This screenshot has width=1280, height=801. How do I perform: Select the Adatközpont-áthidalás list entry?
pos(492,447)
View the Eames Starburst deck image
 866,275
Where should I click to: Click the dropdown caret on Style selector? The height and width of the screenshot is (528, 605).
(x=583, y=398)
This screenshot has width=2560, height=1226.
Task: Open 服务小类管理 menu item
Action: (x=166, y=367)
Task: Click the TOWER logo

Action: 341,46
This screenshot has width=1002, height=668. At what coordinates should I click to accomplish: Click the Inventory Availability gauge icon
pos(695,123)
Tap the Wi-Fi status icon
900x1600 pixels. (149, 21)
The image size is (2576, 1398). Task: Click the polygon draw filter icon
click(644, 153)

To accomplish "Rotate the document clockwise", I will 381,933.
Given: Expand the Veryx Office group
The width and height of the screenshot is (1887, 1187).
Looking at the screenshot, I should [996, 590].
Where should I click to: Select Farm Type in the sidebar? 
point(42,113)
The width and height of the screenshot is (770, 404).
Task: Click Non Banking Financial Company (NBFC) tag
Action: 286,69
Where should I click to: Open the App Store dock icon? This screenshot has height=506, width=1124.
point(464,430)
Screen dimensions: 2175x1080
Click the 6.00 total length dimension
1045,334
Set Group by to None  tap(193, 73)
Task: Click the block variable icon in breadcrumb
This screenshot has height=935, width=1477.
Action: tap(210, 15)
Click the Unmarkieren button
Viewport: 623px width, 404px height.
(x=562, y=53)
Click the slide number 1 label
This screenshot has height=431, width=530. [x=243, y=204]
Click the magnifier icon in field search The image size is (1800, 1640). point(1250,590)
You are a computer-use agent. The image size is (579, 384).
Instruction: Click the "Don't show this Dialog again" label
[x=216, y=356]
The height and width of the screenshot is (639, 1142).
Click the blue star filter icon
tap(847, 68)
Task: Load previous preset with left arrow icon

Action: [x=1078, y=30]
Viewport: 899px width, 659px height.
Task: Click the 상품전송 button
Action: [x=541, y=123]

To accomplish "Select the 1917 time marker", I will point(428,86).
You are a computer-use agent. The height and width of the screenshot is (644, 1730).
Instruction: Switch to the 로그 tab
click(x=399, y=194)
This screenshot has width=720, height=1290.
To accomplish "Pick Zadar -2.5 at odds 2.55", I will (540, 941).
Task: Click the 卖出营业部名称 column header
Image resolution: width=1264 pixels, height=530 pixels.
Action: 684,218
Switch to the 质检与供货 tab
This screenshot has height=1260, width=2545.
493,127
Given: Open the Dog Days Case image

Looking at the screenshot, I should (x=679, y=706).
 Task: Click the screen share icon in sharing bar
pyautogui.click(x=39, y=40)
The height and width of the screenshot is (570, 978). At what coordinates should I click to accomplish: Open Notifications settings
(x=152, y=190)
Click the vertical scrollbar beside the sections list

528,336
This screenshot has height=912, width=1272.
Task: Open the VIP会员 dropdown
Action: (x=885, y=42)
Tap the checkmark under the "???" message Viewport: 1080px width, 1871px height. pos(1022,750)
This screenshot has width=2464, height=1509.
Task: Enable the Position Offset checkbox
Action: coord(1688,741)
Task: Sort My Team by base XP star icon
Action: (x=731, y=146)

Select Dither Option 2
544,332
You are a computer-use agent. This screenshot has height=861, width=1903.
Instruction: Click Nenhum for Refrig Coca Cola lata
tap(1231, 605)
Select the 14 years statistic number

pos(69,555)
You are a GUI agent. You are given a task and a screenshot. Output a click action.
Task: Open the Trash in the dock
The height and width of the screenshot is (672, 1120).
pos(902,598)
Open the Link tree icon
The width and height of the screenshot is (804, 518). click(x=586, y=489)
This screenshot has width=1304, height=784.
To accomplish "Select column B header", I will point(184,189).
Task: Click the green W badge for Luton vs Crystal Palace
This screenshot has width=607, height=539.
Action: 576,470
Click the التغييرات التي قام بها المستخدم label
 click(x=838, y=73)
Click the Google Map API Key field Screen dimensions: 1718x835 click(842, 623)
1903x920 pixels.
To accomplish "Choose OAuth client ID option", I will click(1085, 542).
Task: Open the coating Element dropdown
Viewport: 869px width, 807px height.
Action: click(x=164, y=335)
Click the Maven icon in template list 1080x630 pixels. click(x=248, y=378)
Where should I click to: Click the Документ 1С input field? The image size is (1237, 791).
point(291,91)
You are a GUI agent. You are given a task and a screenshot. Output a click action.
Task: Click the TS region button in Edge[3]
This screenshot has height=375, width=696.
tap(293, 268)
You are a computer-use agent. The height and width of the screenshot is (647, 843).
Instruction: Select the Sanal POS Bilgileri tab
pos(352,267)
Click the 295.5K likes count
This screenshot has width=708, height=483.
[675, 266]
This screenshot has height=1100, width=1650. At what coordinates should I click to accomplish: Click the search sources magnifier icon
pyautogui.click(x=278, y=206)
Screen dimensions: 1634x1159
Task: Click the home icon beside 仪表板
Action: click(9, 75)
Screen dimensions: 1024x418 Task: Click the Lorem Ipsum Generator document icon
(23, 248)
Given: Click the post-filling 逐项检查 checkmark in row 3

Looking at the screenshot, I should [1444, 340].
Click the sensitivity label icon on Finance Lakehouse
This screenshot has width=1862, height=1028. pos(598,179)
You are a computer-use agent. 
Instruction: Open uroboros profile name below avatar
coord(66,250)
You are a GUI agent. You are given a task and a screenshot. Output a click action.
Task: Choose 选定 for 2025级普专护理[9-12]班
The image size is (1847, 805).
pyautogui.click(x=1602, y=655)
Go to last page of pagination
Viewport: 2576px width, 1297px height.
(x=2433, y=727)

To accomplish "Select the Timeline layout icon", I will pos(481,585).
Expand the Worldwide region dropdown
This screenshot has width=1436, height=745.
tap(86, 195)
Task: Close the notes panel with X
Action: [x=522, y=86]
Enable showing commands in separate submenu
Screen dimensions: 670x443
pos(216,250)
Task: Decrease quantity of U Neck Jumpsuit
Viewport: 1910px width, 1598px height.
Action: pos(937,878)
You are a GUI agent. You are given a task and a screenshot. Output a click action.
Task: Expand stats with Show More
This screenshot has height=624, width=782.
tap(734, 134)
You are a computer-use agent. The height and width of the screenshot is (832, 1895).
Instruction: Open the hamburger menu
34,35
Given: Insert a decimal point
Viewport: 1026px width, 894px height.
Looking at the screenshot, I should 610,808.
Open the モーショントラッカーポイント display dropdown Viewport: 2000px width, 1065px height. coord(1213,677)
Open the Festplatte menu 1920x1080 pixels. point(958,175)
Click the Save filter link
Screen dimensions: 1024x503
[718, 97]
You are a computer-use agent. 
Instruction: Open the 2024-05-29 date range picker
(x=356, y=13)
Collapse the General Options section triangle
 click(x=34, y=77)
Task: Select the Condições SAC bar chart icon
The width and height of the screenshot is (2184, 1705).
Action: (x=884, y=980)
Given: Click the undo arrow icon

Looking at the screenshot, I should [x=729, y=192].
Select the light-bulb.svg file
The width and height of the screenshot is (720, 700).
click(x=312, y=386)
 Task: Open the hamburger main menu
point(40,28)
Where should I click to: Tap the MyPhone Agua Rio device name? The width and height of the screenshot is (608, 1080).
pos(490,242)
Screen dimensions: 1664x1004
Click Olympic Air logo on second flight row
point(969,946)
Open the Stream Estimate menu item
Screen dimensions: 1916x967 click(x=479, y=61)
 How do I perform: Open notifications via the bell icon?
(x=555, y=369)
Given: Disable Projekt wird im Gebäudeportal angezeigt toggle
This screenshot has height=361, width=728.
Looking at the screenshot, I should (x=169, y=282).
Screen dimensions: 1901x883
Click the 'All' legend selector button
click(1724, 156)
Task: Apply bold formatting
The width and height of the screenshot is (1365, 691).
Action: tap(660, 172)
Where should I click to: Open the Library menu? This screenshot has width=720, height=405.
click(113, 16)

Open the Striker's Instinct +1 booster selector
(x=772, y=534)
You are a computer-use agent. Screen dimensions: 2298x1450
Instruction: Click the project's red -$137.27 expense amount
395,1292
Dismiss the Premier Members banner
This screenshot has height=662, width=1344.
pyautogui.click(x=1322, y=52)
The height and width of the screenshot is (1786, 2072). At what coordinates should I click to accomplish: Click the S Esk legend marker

..........

#### WHAT IS EXPECTED
Reproduce the lines of the listing above verbatim, beginning at the line that contains "The height and width of the screenshot is (639, 1142)." and stopping after the line that contains "will (540, 941).".

#### WRITTEN RESPONSE
The height and width of the screenshot is (639, 1142).
Click the blue star filter icon
tap(847, 68)
Task: Load previous preset with left arrow icon

Action: [x=1078, y=30]
Viewport: 899px width, 659px height.
Task: Click the 상품전송 button
Action: [x=541, y=123]

To accomplish "Select the 1917 time marker", I will point(428,86).
You are a computer-use agent. The height and width of the screenshot is (644, 1730).
Instruction: Switch to the 로그 tab
click(x=399, y=194)
This screenshot has width=720, height=1290.
To accomplish "Pick Zadar -2.5 at odds 2.55", I will (540, 941).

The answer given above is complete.